**Source records**:
◆ ◆ ◆ ◆
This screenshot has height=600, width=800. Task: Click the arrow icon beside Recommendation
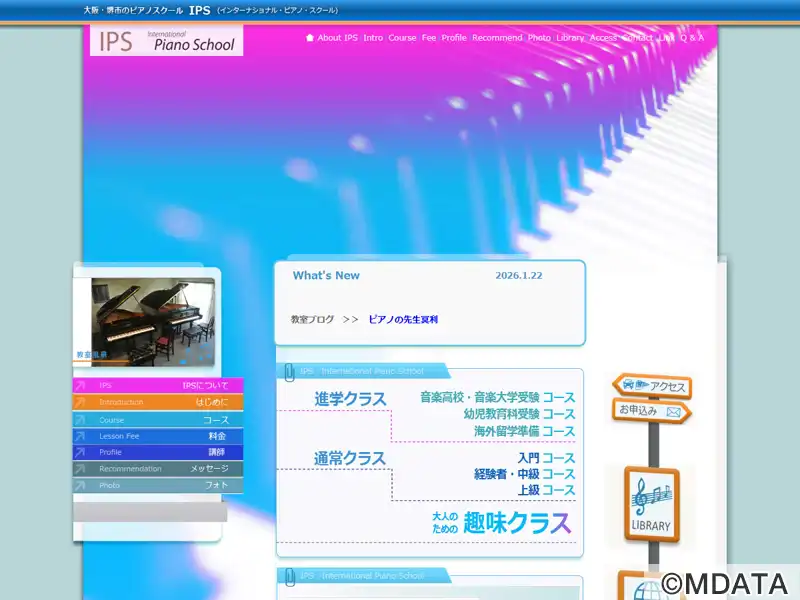(81, 469)
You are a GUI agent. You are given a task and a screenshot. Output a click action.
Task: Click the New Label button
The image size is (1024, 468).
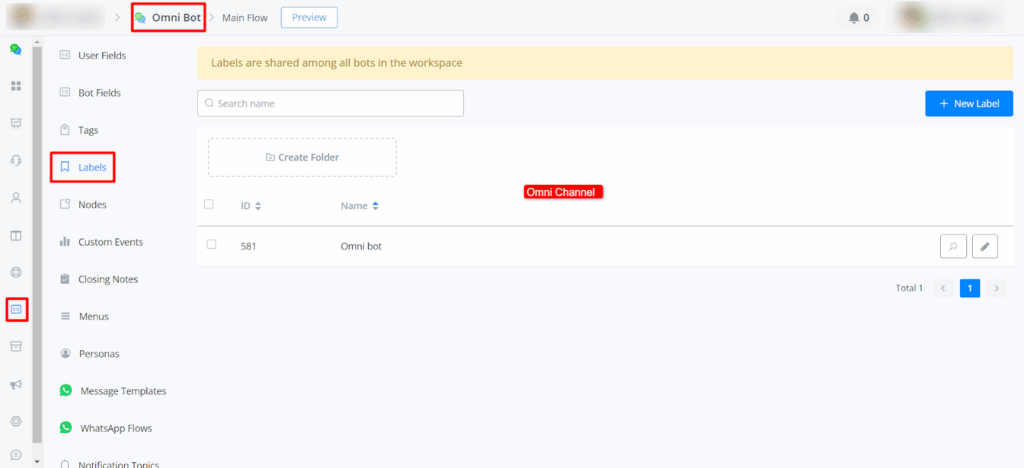[969, 103]
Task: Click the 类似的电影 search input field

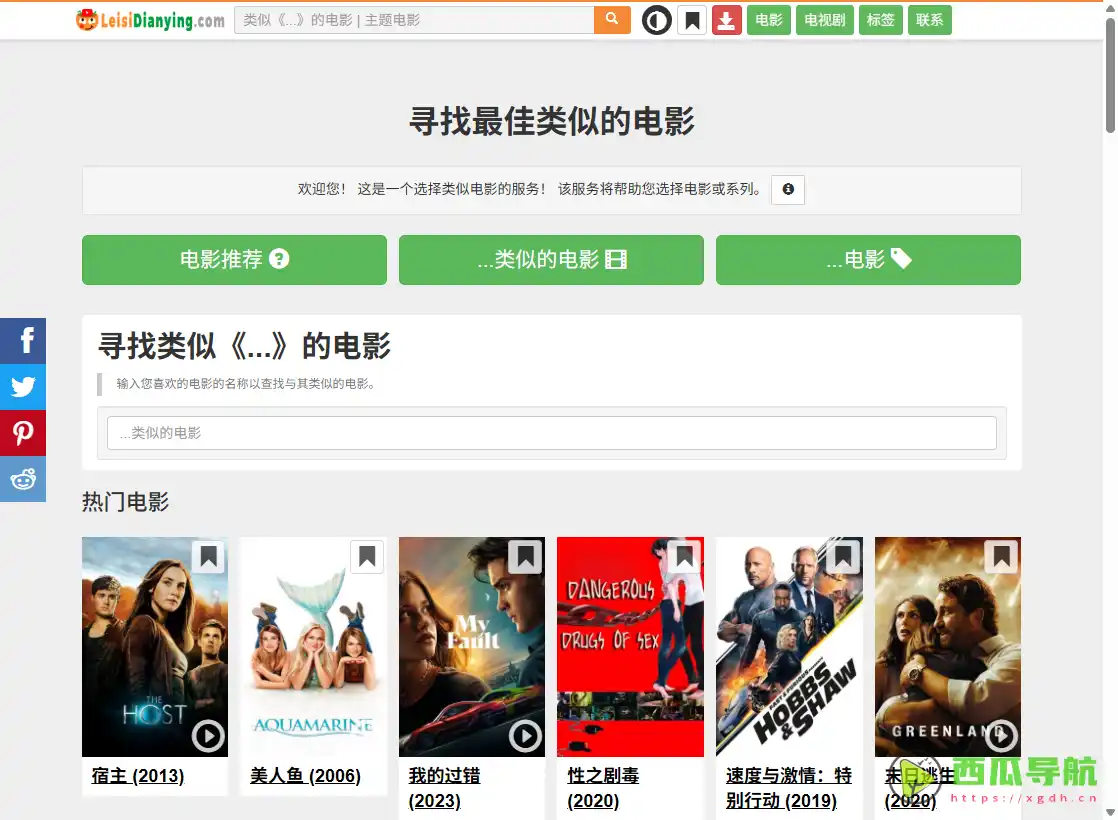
◆ ◆ ◆ ◆
**Work required**: A word-for-word copy of the lines from the one with "The image size is (1024, 468)." through the final line of the listing above is the whole answer, and it contains no pictures.

**Written answer**:
The image size is (1024, 468).
[969, 103]
Task: Click the 类似的电影 search input field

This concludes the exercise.